__What to work on__: Output every one of the following lines verbatim, with no changes.

__Material for this task__:
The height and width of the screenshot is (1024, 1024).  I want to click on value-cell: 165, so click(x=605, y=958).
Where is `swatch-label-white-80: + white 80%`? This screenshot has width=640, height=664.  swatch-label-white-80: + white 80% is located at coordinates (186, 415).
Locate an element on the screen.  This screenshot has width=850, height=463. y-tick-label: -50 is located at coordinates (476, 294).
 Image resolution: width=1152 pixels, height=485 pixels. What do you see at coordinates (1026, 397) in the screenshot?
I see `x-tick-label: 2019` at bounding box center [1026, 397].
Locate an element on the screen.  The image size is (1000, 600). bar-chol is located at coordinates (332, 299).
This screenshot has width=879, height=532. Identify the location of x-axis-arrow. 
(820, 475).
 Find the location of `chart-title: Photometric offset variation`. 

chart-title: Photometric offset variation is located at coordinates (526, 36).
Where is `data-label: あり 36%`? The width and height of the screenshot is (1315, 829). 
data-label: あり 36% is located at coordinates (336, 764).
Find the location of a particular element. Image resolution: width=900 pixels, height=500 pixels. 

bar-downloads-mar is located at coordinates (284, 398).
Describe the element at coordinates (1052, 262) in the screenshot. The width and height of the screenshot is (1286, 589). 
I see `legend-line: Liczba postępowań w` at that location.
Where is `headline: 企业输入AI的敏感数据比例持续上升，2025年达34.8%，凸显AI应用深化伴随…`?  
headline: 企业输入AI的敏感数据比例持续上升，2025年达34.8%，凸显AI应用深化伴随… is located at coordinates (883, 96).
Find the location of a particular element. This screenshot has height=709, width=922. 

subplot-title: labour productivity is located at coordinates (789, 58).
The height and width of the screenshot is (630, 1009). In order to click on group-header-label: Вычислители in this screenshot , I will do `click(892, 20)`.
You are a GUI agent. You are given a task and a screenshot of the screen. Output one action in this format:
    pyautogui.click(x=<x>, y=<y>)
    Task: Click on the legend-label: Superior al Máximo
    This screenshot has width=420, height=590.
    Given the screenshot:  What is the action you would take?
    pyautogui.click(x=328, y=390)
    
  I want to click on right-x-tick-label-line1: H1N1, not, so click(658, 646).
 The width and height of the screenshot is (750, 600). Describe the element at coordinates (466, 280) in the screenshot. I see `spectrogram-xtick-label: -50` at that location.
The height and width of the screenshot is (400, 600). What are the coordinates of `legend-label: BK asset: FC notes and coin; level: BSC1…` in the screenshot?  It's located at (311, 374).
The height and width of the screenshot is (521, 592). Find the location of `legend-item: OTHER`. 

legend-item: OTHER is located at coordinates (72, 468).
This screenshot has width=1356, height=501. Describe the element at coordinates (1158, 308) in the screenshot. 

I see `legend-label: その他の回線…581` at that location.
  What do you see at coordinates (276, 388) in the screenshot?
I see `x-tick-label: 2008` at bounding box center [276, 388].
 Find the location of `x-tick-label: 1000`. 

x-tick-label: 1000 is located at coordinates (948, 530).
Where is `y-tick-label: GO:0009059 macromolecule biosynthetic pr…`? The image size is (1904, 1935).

__Result of this exercise__:
The height and width of the screenshot is (1024, 1024).  I want to click on value-cell: 165, so click(x=605, y=958).
Where is `swatch-label-white-80: + white 80%`? This screenshot has width=640, height=664.  swatch-label-white-80: + white 80% is located at coordinates (186, 415).
Locate an element on the screen.  This screenshot has width=850, height=463. y-tick-label: -50 is located at coordinates (476, 294).
 Image resolution: width=1152 pixels, height=485 pixels. What do you see at coordinates (1026, 397) in the screenshot?
I see `x-tick-label: 2019` at bounding box center [1026, 397].
Locate an element on the screen.  The image size is (1000, 600). bar-chol is located at coordinates (332, 299).
This screenshot has width=879, height=532. Identify the location of x-axis-arrow. 
(820, 475).
 Find the location of `chart-title: Photometric offset variation`. 

chart-title: Photometric offset variation is located at coordinates (526, 36).
Where is `data-label: あり 36%`? The width and height of the screenshot is (1315, 829). 
data-label: あり 36% is located at coordinates (336, 764).
Find the location of a particular element. Image resolution: width=900 pixels, height=500 pixels. 

bar-downloads-mar is located at coordinates (284, 398).
Describe the element at coordinates (1052, 262) in the screenshot. The width and height of the screenshot is (1286, 589). 
I see `legend-line: Liczba postępowań w` at that location.
Where is `headline: 企业输入AI的敏感数据比例持续上升，2025年达34.8%，凸显AI应用深化伴随…`?  
headline: 企业输入AI的敏感数据比例持续上升，2025年达34.8%，凸显AI应用深化伴随… is located at coordinates (883, 96).
Find the location of a particular element. This screenshot has height=709, width=922. 

subplot-title: labour productivity is located at coordinates (789, 58).
The height and width of the screenshot is (630, 1009). In order to click on group-header-label: Вычислители in this screenshot , I will do `click(892, 20)`.
You are a GUI agent. You are given a task and a screenshot of the screen. Output one action in this format:
    pyautogui.click(x=<x>, y=<y>)
    Task: Click on the legend-label: Superior al Máximo
    This screenshot has width=420, height=590.
    Given the screenshot:  What is the action you would take?
    pyautogui.click(x=328, y=390)
    
  I want to click on right-x-tick-label-line1: H1N1, not, so click(658, 646).
 The width and height of the screenshot is (750, 600). Describe the element at coordinates (466, 280) in the screenshot. I see `spectrogram-xtick-label: -50` at that location.
The height and width of the screenshot is (400, 600). What are the coordinates of `legend-label: BK asset: FC notes and coin; level: BSC1…` in the screenshot?  It's located at (311, 374).
The height and width of the screenshot is (521, 592). Find the location of `legend-item: OTHER`. 

legend-item: OTHER is located at coordinates (72, 468).
This screenshot has width=1356, height=501. Describe the element at coordinates (1158, 308) in the screenshot. 

I see `legend-label: その他の回線…581` at that location.
  What do you see at coordinates (276, 388) in the screenshot?
I see `x-tick-label: 2008` at bounding box center [276, 388].
 Find the location of `x-tick-label: 1000`. 

x-tick-label: 1000 is located at coordinates (948, 530).
Where is `y-tick-label: GO:0009059 macromolecule biosynthetic pr…`? The image size is (1904, 1935).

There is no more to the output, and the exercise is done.